Police say the veteran, who previously worked as an Army intelligence analyst, told them that he traveled from Baltimore to New York City "because it is the media capital of the world and he wanted to make a statement."

A week ago, Jackson came across Mr. Caughman rummaging through garbage in Manhattan’s Hell’s Kitchen neighbor to collect bottles for recycling, according to police. Caughman was then attacked from behind with the sword, which had an 18-inch blade, at about 11:30 p.m. He staggered into a police station, bleeding, and was taken to a hospital, where he died.

Twenty-five hours later, Jackson walked into a police substation in Times Square with knives in his pocket and told officers to arrest him, according to The New York Times. He told investigators he dropped the sword in a garbage can in Washington Square Park, where it was later recovered.

In addition to the murder as an act of terrorism charge, Jackson faces a charge of murder as a hate crime.

At the hearing, friends of Caughman, who grew up in Queens, remembered the self-described “can and bottle recycler” and “autograph collector” as a gentle man and a good neighbor.

Childhood friend Portia Clark said he didn’t deserve the brutality.

"Tim Caughman did not deserve to die like that," Ms. Clark told the Associated Press. "Nobody does. I mean, come on, we're black, white, yellow, brown – that's ridiculous. We're trying to get along."

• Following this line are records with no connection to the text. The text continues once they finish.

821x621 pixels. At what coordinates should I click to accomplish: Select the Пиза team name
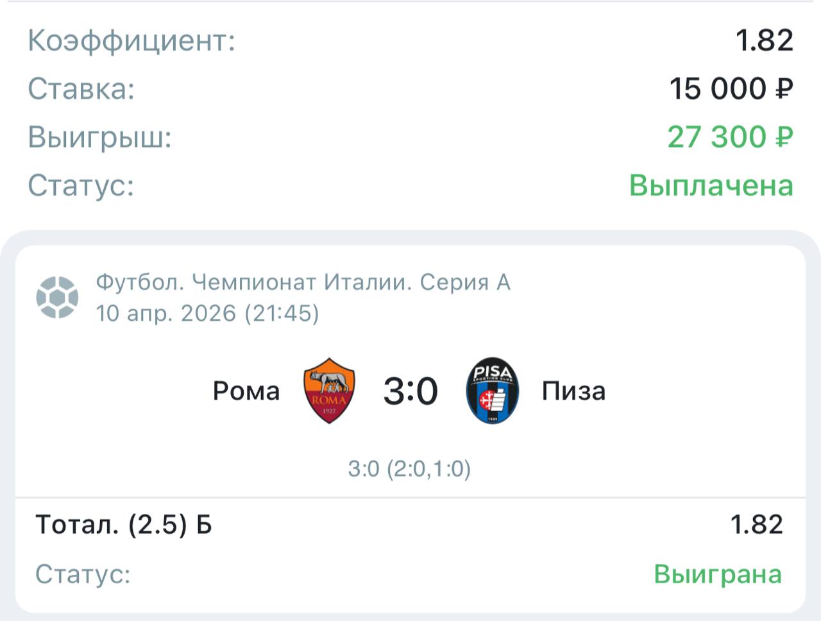(x=573, y=391)
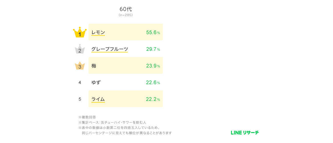Click the underlined レモン label
The width and height of the screenshot is (333, 143).
[98, 33]
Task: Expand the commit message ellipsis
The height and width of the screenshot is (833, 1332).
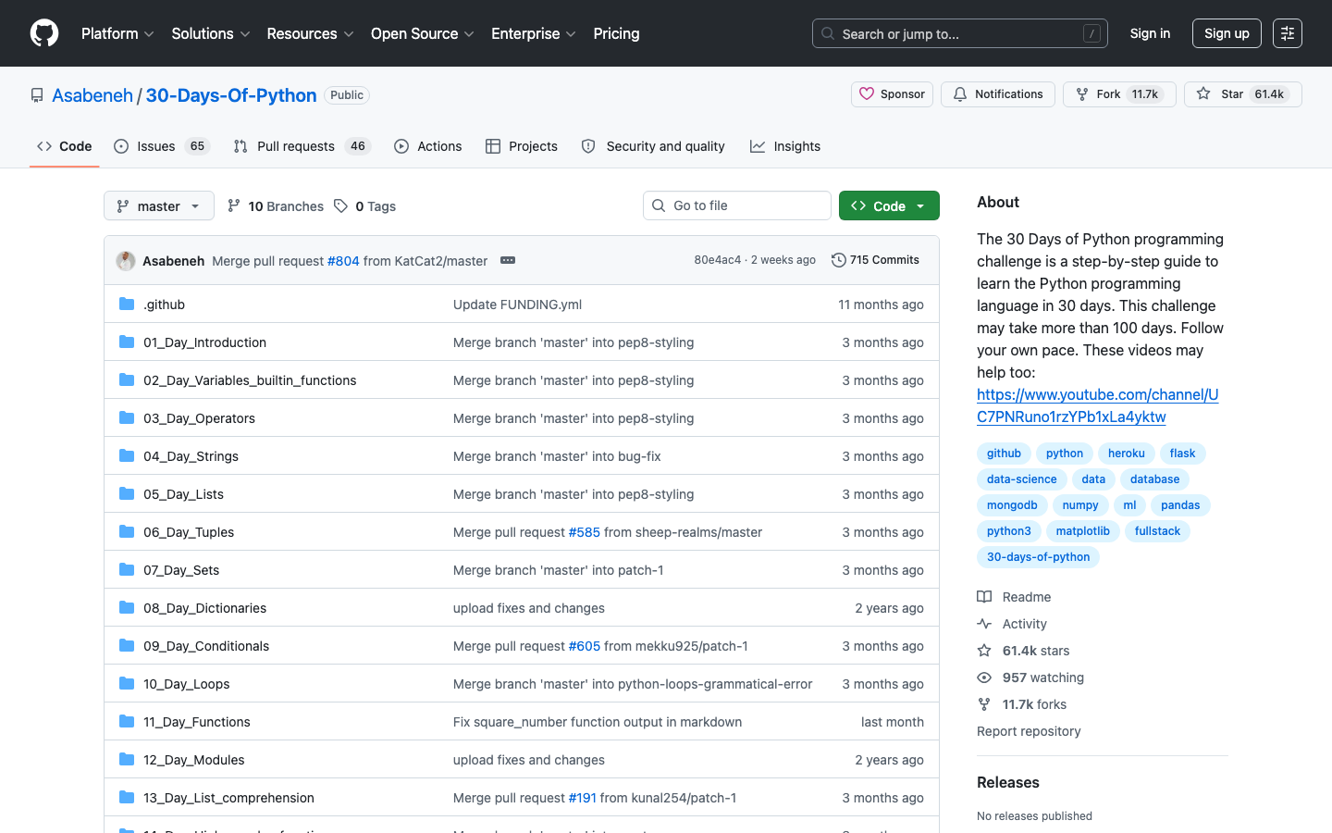Action: 507,260
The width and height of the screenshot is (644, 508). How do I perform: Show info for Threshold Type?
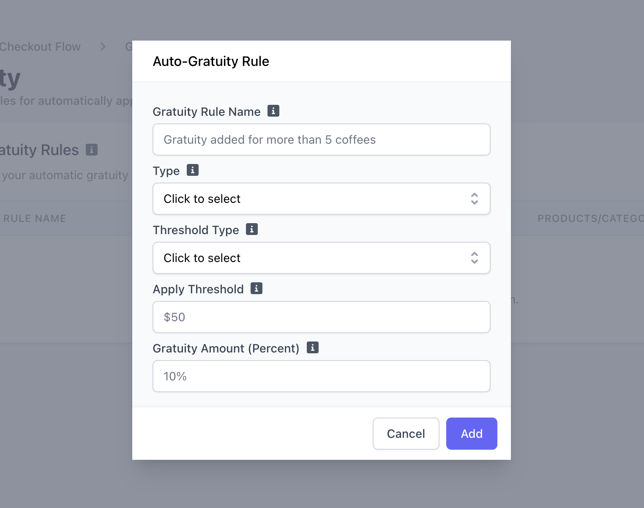point(252,229)
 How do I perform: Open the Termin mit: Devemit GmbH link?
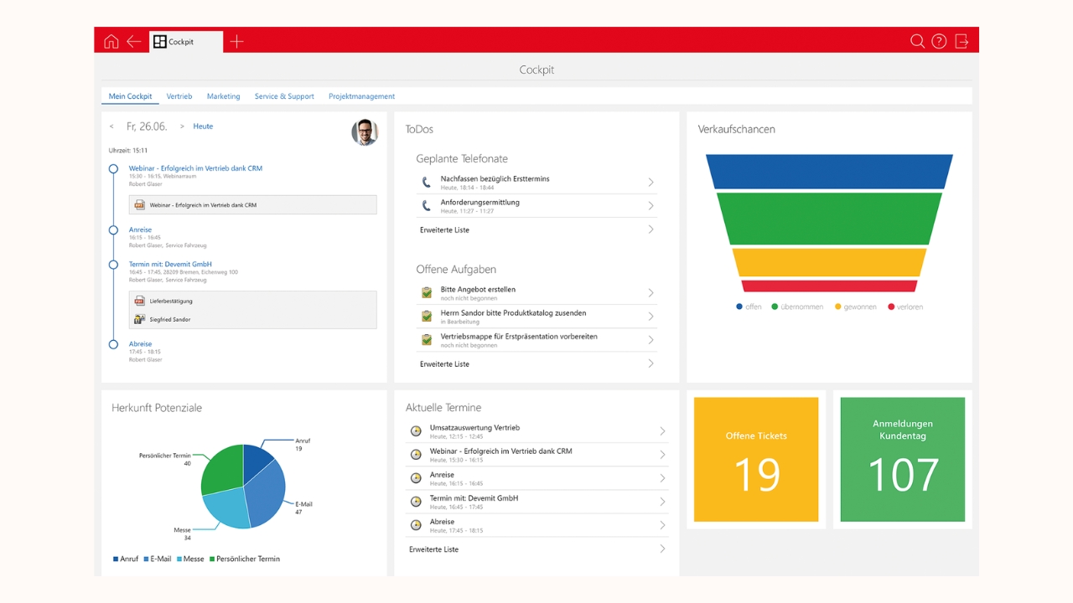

The Daily News described Jackson as “at times self-aggrandizing, boasting of his white supremacy without shame,” but now discouraged.

In other moments, he appeared dejected by society’s rejection of his violent, racist message — which echoed another notorious racist killer, South Carolina church gunman Dylann Roof… Jackson said he’d intended for the killing to be “a practice run” — the first step in a larger plan with many more casualties.

But his bloodlust diminished after the killing. “I got depressed. ...I saw it was too late. It’s irreversible,” he said, adding, “I didn’t want to put my family through any more pain.”

His attorney, Sam Talkin, has said if these allegations are true, “then we’re going to address the obvious psychological issues that are present in this case.” 

This report includes material from the Associated Press and Reuters.